**WHAT TO WORK ON**
In the listing below, find the line with "Toggle Show Rulers button" and the line with "Task: Add reaction to atlantis apply comment". Repeat those two lines and all lines between them exactly.

**INPUT DATA**
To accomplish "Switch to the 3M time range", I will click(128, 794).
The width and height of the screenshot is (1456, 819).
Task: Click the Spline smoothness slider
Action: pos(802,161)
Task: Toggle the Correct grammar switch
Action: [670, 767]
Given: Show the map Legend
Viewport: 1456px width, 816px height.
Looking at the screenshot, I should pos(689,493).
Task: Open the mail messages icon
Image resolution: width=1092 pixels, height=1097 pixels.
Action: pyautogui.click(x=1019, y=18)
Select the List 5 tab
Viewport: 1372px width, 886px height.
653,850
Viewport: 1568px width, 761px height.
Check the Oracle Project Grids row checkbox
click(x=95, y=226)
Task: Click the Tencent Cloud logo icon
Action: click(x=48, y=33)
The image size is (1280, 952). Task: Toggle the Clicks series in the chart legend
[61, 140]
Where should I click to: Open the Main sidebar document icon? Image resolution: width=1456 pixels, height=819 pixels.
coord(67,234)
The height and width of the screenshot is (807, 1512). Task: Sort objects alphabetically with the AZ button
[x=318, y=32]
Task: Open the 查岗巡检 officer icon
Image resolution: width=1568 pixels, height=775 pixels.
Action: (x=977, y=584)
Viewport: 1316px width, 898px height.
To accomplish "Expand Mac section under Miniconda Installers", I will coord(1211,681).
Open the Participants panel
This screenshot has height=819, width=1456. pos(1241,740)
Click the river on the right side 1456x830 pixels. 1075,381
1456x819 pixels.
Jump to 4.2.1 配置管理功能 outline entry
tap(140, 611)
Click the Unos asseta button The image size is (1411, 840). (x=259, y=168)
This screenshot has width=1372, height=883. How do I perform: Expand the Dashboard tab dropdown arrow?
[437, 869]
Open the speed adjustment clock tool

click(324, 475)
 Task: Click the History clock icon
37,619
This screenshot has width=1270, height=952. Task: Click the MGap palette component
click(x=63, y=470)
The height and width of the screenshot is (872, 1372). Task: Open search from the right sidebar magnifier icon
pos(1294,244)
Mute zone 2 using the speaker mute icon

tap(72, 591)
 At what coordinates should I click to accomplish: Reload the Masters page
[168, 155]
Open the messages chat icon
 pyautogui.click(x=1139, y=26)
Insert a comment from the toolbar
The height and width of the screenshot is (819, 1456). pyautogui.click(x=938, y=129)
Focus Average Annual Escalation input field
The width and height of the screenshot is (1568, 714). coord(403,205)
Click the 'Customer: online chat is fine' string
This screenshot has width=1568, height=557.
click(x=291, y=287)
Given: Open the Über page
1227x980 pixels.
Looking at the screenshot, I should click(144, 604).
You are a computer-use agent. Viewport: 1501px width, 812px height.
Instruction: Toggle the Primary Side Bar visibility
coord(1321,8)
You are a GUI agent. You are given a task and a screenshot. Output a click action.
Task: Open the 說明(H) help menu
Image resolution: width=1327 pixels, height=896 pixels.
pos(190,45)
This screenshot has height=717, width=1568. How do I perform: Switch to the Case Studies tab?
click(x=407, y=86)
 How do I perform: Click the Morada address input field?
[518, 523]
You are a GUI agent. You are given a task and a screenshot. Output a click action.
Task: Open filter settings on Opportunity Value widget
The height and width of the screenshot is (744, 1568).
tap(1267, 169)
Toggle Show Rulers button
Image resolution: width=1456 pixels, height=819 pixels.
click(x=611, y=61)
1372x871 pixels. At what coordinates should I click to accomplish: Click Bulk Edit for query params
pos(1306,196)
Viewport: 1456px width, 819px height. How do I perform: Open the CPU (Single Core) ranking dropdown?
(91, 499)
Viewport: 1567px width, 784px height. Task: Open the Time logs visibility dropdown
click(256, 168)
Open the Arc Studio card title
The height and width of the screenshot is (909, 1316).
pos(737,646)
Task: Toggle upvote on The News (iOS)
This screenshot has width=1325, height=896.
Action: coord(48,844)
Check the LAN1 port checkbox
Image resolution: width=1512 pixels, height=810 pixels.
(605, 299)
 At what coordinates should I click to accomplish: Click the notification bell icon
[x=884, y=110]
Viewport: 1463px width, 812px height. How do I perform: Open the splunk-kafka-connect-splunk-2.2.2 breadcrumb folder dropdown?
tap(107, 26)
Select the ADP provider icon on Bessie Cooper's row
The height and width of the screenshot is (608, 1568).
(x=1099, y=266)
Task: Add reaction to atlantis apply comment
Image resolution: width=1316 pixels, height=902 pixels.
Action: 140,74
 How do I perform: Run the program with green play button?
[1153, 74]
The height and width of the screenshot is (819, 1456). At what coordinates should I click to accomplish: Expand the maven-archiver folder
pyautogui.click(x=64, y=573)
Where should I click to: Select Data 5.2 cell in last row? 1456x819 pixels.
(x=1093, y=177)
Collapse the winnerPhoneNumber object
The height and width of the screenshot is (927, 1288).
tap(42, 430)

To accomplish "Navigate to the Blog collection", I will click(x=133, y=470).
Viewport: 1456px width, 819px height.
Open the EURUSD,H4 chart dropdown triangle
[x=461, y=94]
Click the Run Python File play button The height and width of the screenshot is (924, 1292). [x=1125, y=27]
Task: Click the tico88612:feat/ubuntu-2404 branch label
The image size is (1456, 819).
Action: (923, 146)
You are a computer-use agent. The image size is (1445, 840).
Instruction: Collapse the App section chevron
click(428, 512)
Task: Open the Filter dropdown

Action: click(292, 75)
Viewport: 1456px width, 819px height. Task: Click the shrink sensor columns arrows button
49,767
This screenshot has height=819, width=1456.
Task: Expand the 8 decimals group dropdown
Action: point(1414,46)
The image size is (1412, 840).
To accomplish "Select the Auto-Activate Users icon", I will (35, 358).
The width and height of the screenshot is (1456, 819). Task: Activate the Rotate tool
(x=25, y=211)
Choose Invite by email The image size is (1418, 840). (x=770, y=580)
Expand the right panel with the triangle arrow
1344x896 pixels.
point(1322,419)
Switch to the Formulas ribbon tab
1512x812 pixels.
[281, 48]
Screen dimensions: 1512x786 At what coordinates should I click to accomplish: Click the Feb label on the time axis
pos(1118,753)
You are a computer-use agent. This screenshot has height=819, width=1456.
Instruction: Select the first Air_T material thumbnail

**SOLUTION TO THIS TASK**
Toggle Show Rulers button
Image resolution: width=1456 pixels, height=819 pixels.
click(x=611, y=61)
1372x871 pixels. At what coordinates should I click to accomplish: Click Bulk Edit for query params
pos(1306,196)
Viewport: 1456px width, 819px height. How do I perform: Open the CPU (Single Core) ranking dropdown?
(91, 499)
Viewport: 1567px width, 784px height. Task: Open the Time logs visibility dropdown
click(256, 168)
Open the Arc Studio card title
The height and width of the screenshot is (909, 1316).
pos(737,646)
Task: Toggle upvote on The News (iOS)
This screenshot has width=1325, height=896.
Action: coord(48,844)
Check the LAN1 port checkbox
Image resolution: width=1512 pixels, height=810 pixels.
(605, 299)
 At what coordinates should I click to accomplish: Click the notification bell icon
[x=884, y=110]
Viewport: 1463px width, 812px height. How do I perform: Open the splunk-kafka-connect-splunk-2.2.2 breadcrumb folder dropdown?
tap(107, 26)
Select the ADP provider icon on Bessie Cooper's row
The height and width of the screenshot is (608, 1568).
(x=1099, y=266)
Task: Add reaction to atlantis apply comment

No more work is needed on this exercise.